What can I do if someone walks out without working their notice period?
If someone does this, you don’t have to pay them for any work not completed. You can also reflect their decision to walk out in a reference (a reference doesn’t have to be good, it must just give an accurate overall impression of the candidate. If someone walked out without working their notice this is factual information and you can use it in a reference if you wish).
You can also possibly sue for breach of contract, however with most roles you will have incurred no/minimal financial loss as a result of their breach so this is unlikely to be worth it.
What if someone wants to leave early?
You can certainly release someone earlier than their full notice. You would not have to pay them for any notice not worked, and if someone doesn’t want to be there, they are unlikely to be productive anyway so it may be worth doing that. If you refuse, there is of course a risk someone may walk out anyway – see above for your options in that event.
Can I require someone to take outstanding holiday during their notice period?
Yes you can. Many employers have a clause to that effect in their contracts, however even if not, you can require someone to take holiday during their notice period, as long as you give them twice as much notice as the duration of the holiday you need them to take. For example if someone has a week’s holiday to use up, you will need to give them two weeks’ notice to take it.
If someone requests to use up their holiday in order to reduce the amount of notice they need to serve in the office, you can refuse this as you could any normal holiday request.
What if someone is disruptive and unhelpful during their notice period?
You may find that a disgruntled employee is causing problems in the office. They may be grateful of an option to leave earlier and start work with a new employer sooner than they expected, in which case you can mutually agree to end employment. However if they are not keen on leaving sooner, and you don’t want them around, you will need to either place them on garden leave or pay them in lieu of notice and terminate their employment immediately (see here for more information about these options).
Someone working their notice has gone off sick, what can I do?
Although you may well have suspicions that sickness absence during a notice period is not genuine or strictly necessary, there is nothing additional you can do in these circumstances. Check your absence policy and contract of employment carefully. The fact that someone is serving their notice makes no difference to the circumstances in which you can take action in the event of sickness absence. If someone’s absence is self-certified for the first week and covered by a fit note subsequently, your options are very limited. If you pay enhanced sick pay, you can check the terms and conditions and see whether you have an option to withhold this, but usually this is unfortunately something you usually just need to tolerate.
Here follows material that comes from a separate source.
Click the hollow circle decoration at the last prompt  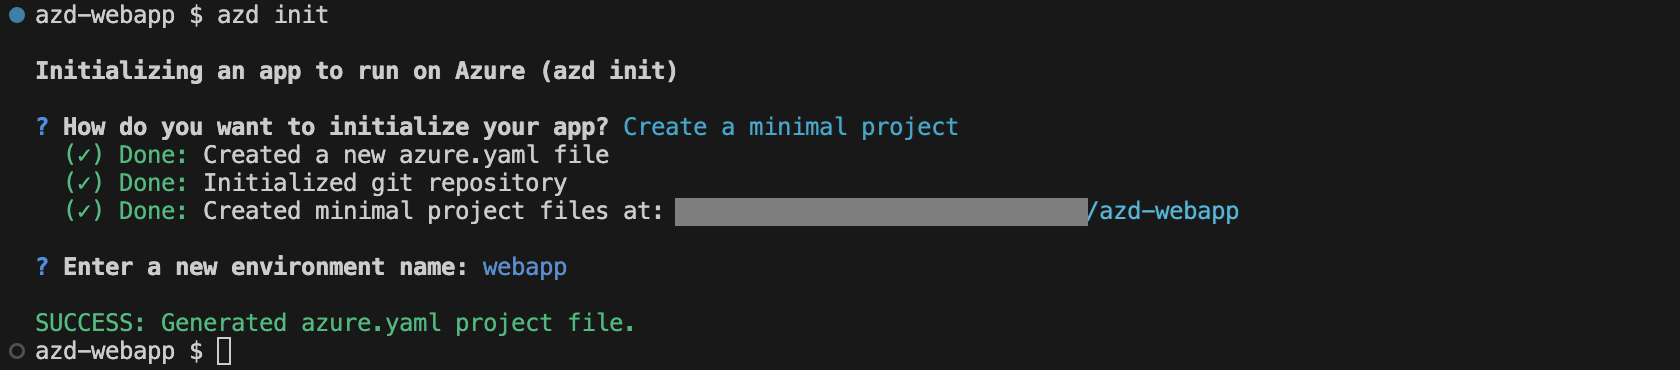(16, 351)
Can I discipline or even dismiss someone during their notice period?
Yes certainly. Your disciplinary procedure will still apply to someone working notice, so if their behaviour warrants a disciplinary process, you can go ahead with one if you wish. Of course you may decide that there is not sufficient time left to make it worthwhile, but in the event of serious misconduct, which you may wish to reflect in a reference, you can and should treat this just as seriously as you would for someone not working their notice. You could even summarily dismiss someone for gross misconduct if the circumstances meant this was appropriate.
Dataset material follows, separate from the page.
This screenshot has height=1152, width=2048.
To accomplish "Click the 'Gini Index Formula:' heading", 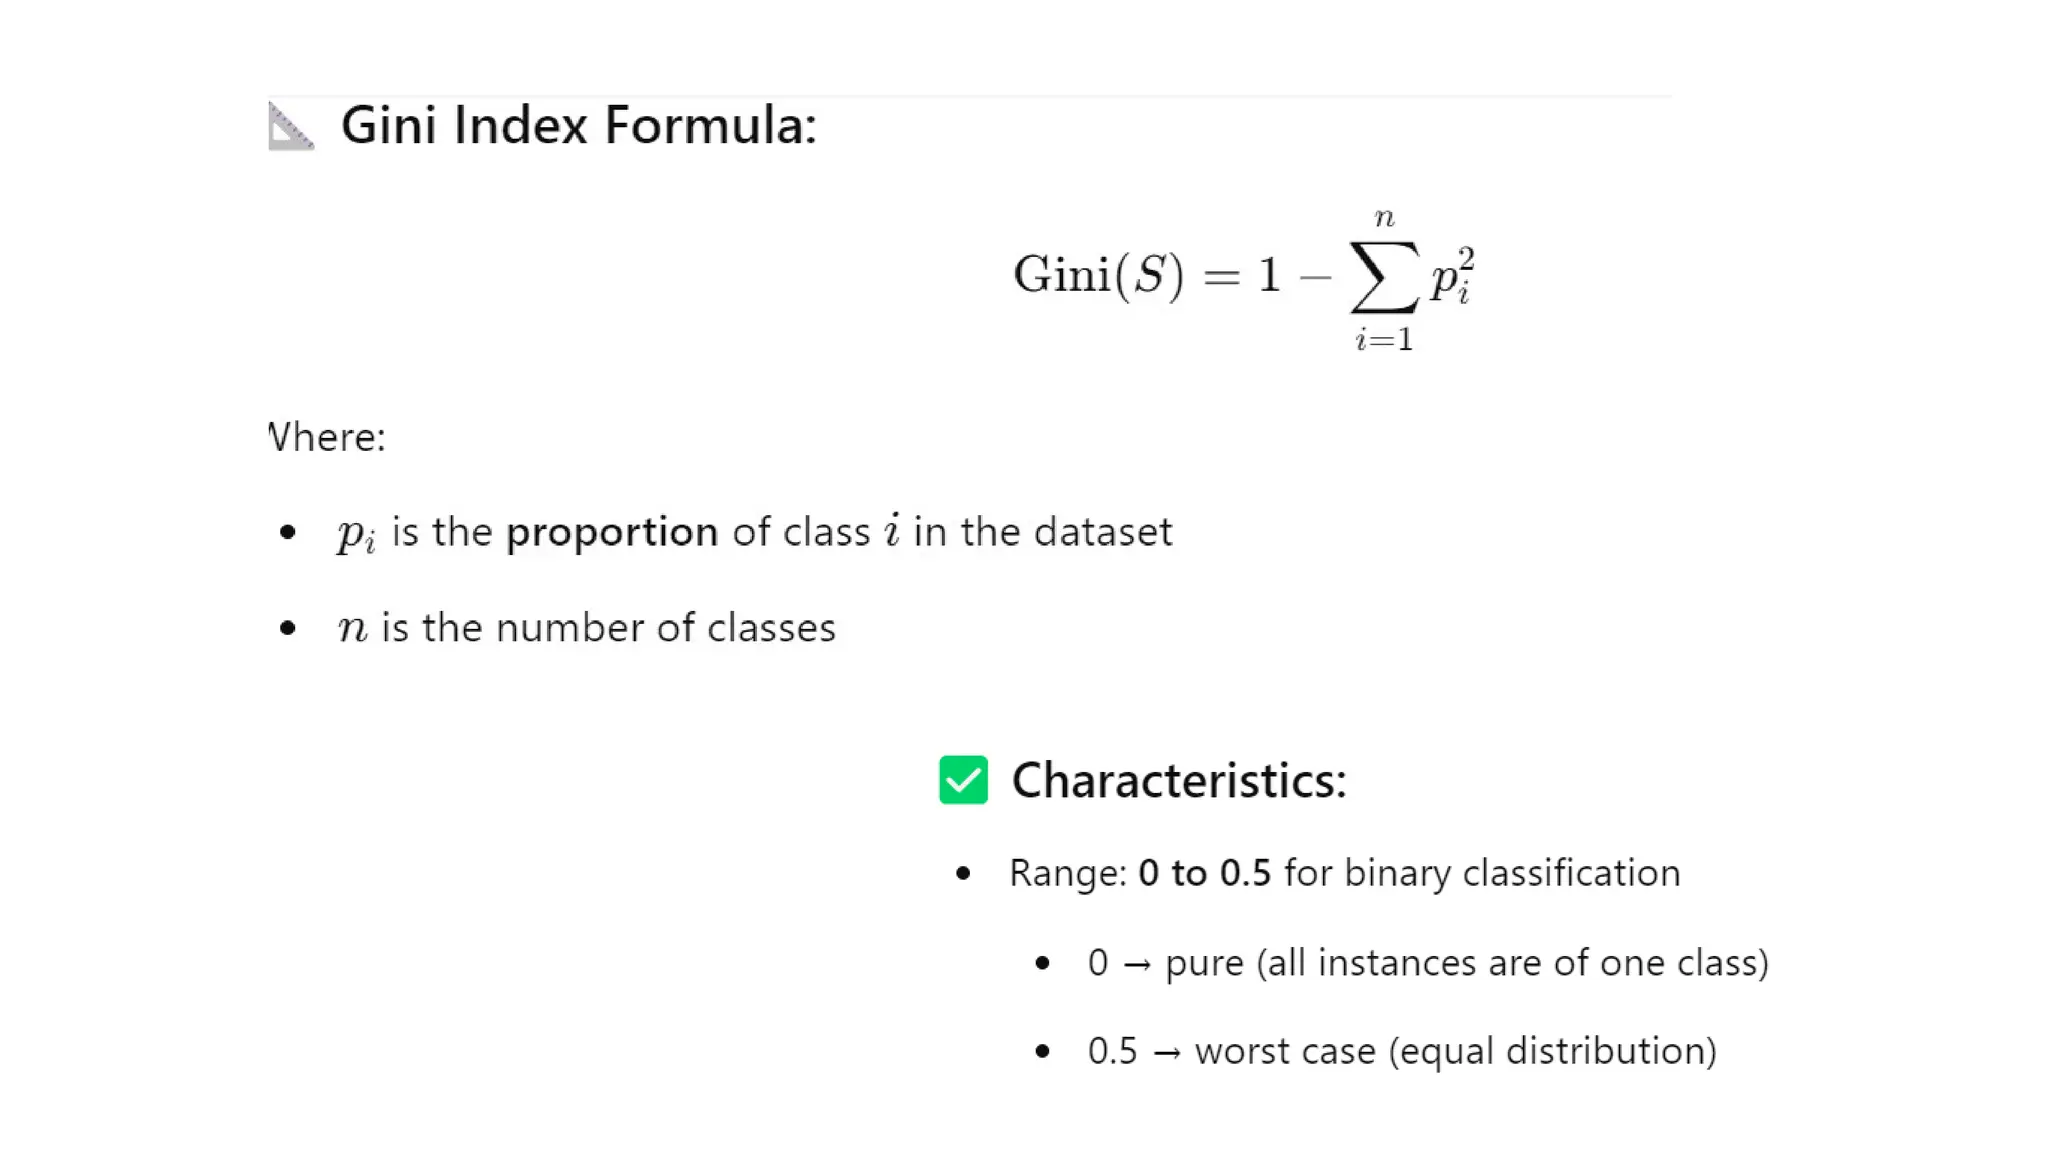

What notice pay do I have to give someone who hands in their notice not to return after maternity leave?
If you have an employee on maternity leave or any family leave who has decided not to return to work, he/she must give the appropriate notice required by the contract of employment, or statutory notice if there is no contractual provision. If they have timed the notice in such a way as to ensure they don’t need to return to work and will be on maternity/other family leave for the duration of their notice period, there is a question about what to pay them.
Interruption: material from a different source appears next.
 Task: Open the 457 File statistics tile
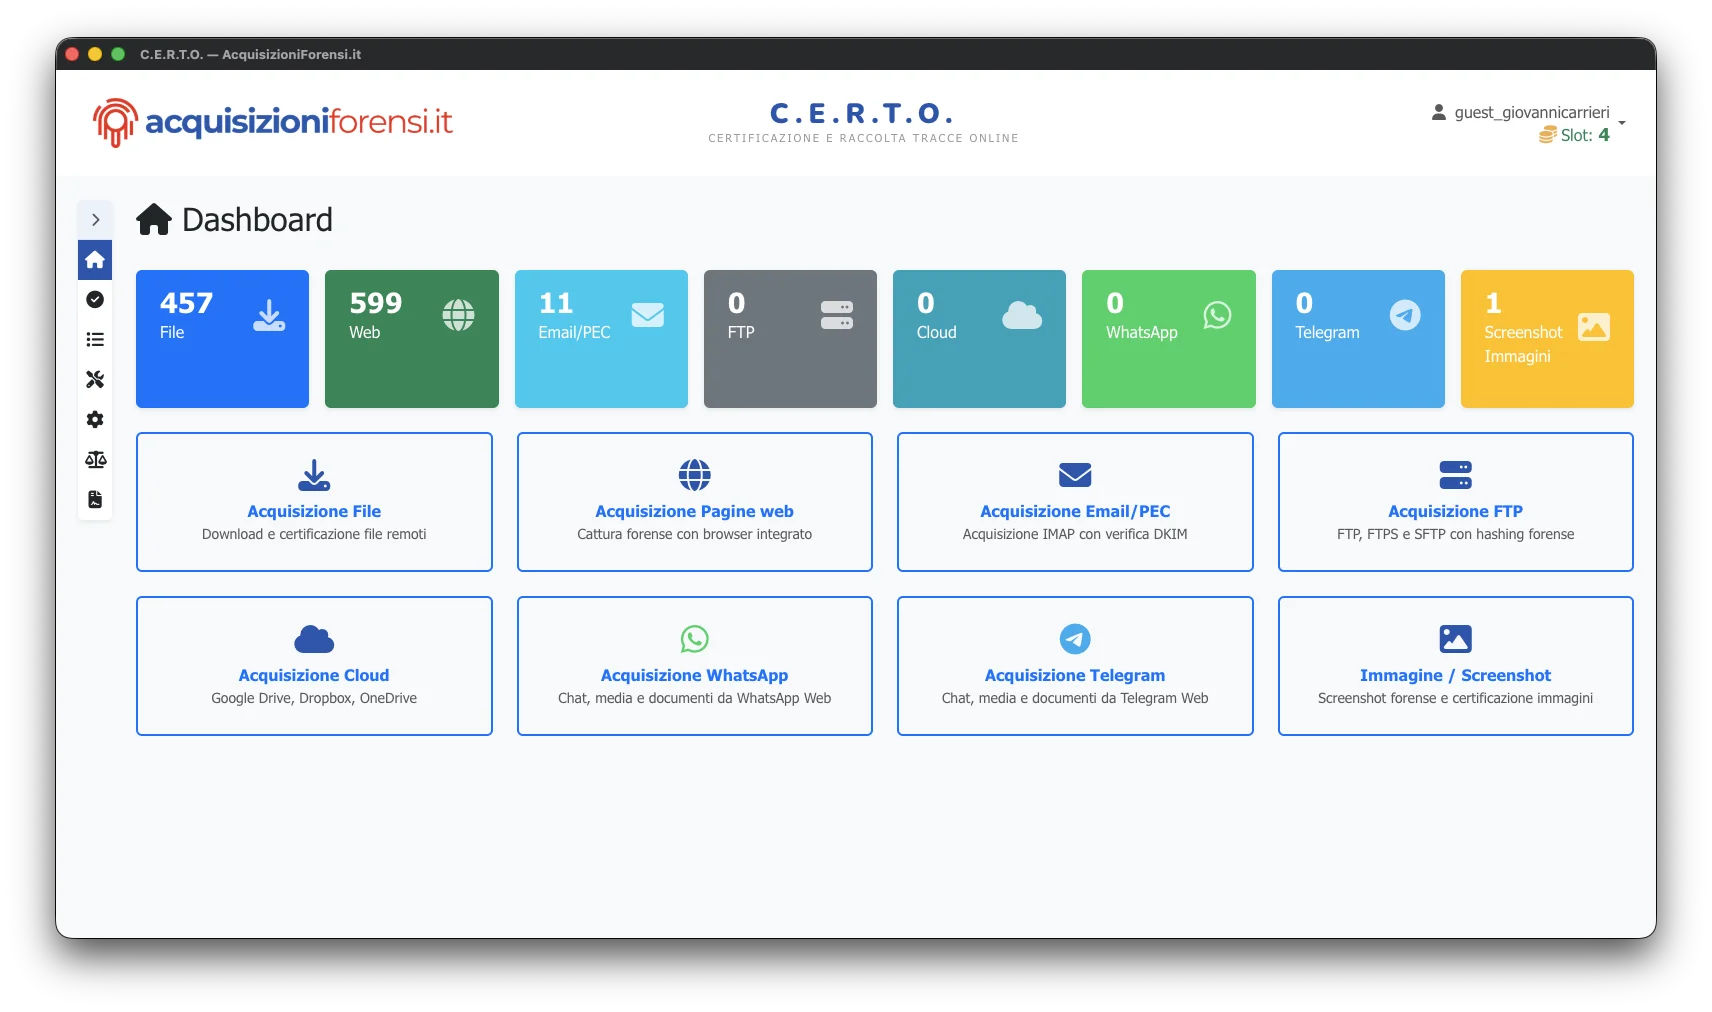coord(222,339)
If they are on the minimum statutory notice, then you must pay them in full at their normal pay rate, even if they won’t return to work during the notice period and would normally only be getting statutory maternity pay/the equivalent, or no pay at all. However if their contractual notice period is at least a week longer than the statutory minimum you would need to give to terminate employment, you only need to pay them whatever they would have received during that period anyway, i.e. probably statutory pay or no pay at all. This is one of those employment law quirks you just need to accept as being a bit of an anomaly!